A compromised version of the popular ultralytics AI library has been found to deliver a cryptocurrency mining payload.
ReversingLabs researchers traced the issue to a breach of the library’s build environment, which was exploited through a known GitHub Actions script injection vulnerability.
On December 4, version 8.3.41 of ultralytics was published on the Python Package Index (PyPI). This version contained malicious code that downloaded the XMRig coin miner. The attackers used a sophisticated technique to inject malicious payloads into the repository, bypassing code reviews.
“Unlike the recent compromise of a trusted npm package @solana/web3.js […], which also had a similar impact radius but was caused by a compromise of one of the maintainer accounts, in this case, intrusion into the build environment was achieved by a more sophisticated vector, by exploiting a known GitHub Actions Script Injection that was previously reported by the security researcher Adnan Khan,” ReversingLabs explained.
Specifically, the attackers crafted pull requests with code embedded in branch titles, allowing them to achieve arbitrary code execution.

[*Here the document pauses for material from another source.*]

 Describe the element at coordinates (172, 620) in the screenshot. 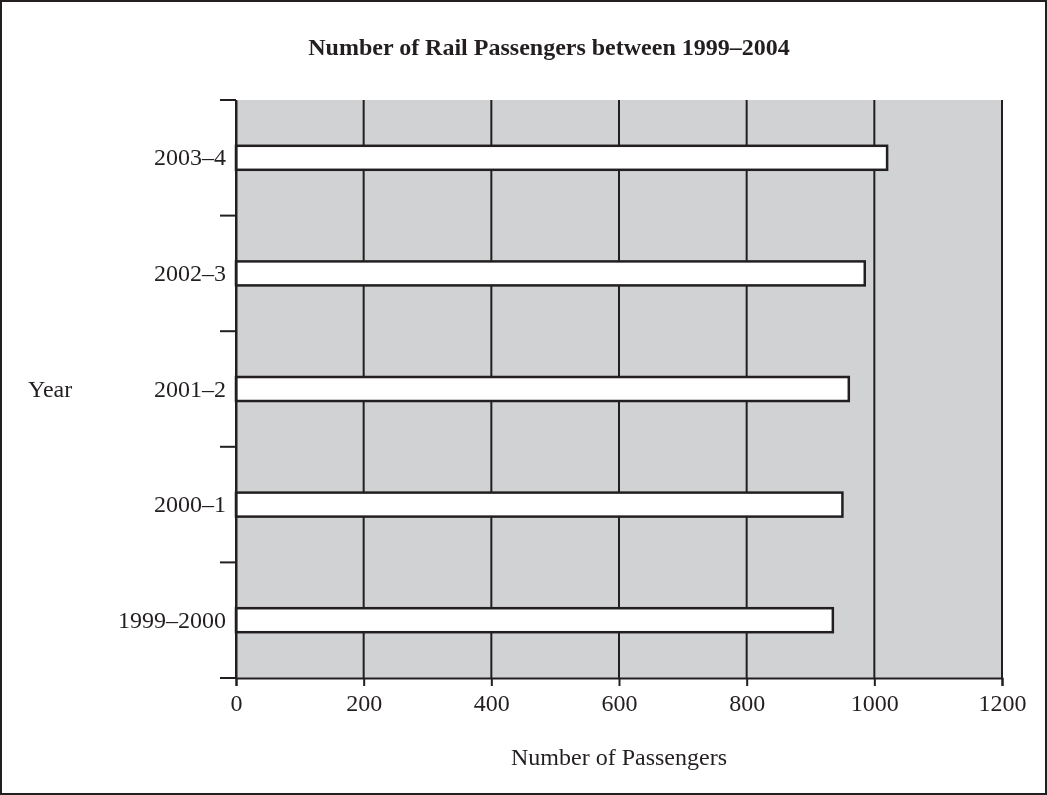

I see `y-tick-label: 1999–2000` at that location.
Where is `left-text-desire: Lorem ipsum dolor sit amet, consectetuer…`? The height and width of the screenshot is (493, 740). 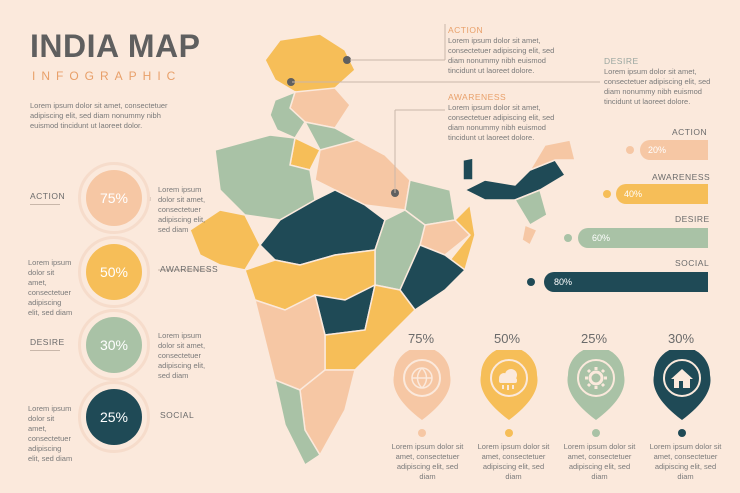 left-text-desire: Lorem ipsum dolor sit amet, consectetuer… is located at coordinates (182, 356).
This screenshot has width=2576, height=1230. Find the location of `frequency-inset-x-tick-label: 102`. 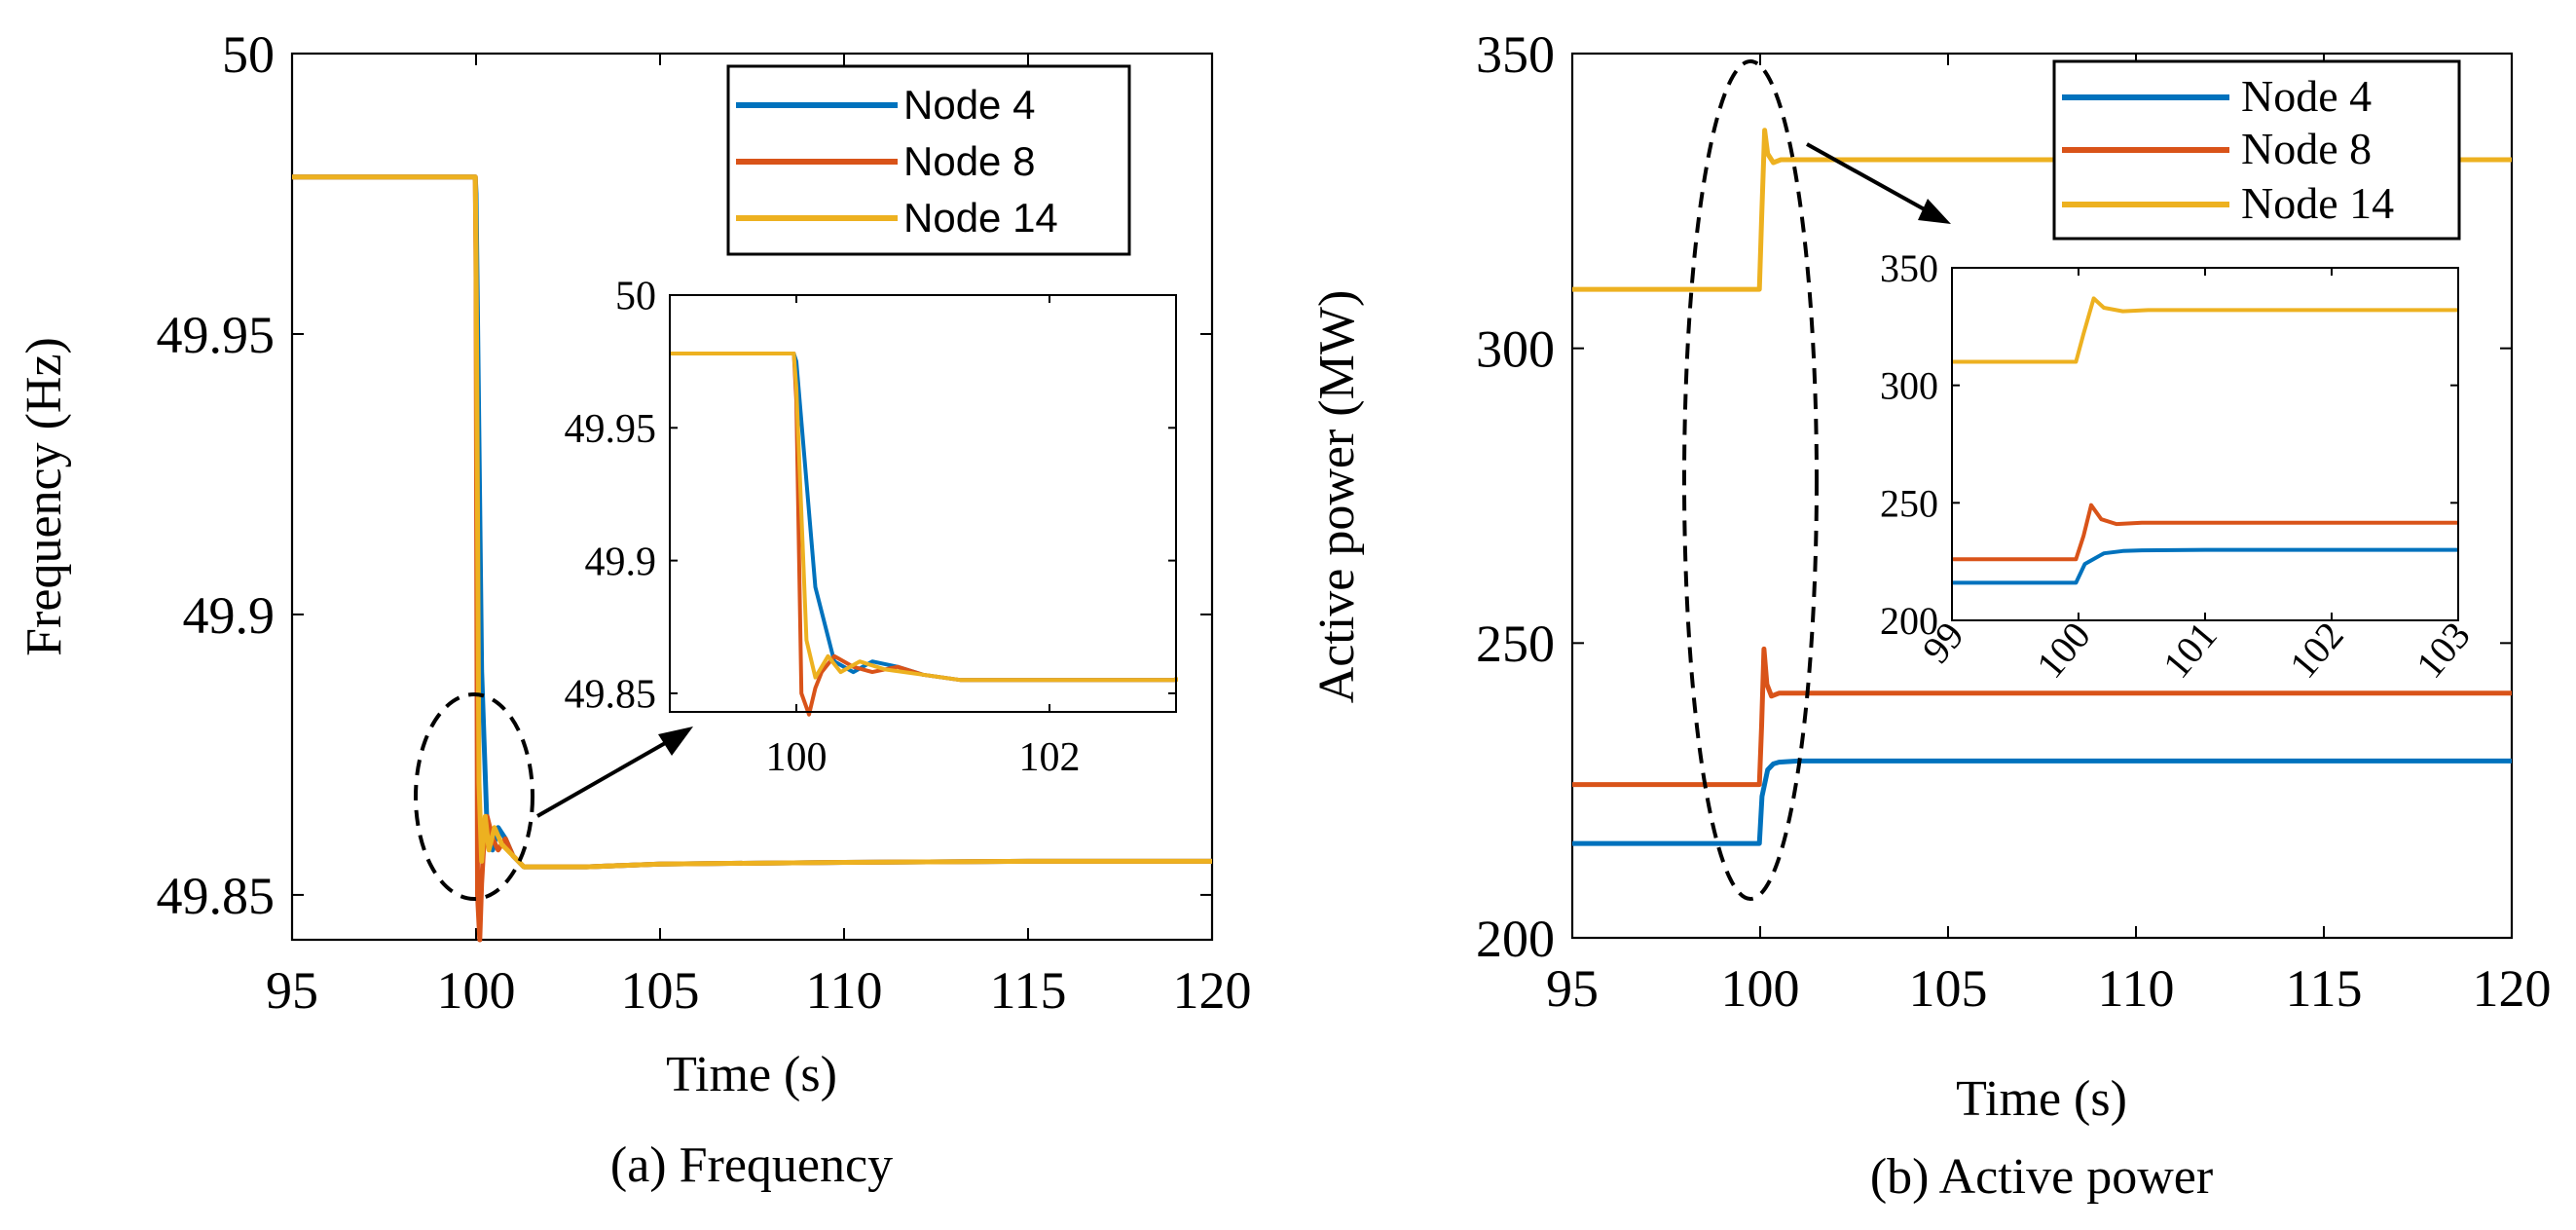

The breach had the potential to impact a vast user base, as ultralytics has over 30,000 stars on GitHub and nearly 60 million downloads on PyPI. The problem was exacerbated when a follow-up version, 8.3.42, was released to address the issue also carried the same malicious code. A clean version, 8.3.43, was finally made available later that day.
While the malicious code primarily deployed a cryptocurrency miner, researchers noted that the same vector could have been used to distribute more harmful malware, such as backdoors or remote access Trojans. The compromised code specifically targeted downloads.py and model.py, with functionality tailored to evaluate system configurations and deliver platform-specific payloads.
Read more on software supply chain security risks: CISA Urges Improvements in US Software Supply Chain Transparency
The attack was linked to a GitHub account named openimbot, which had a suspicious activity pattern suggesting a possible account takeover. The attackers’ methodology involved embedding payload code in branch names, enabling backdoor access to the environment through crafted pull requests.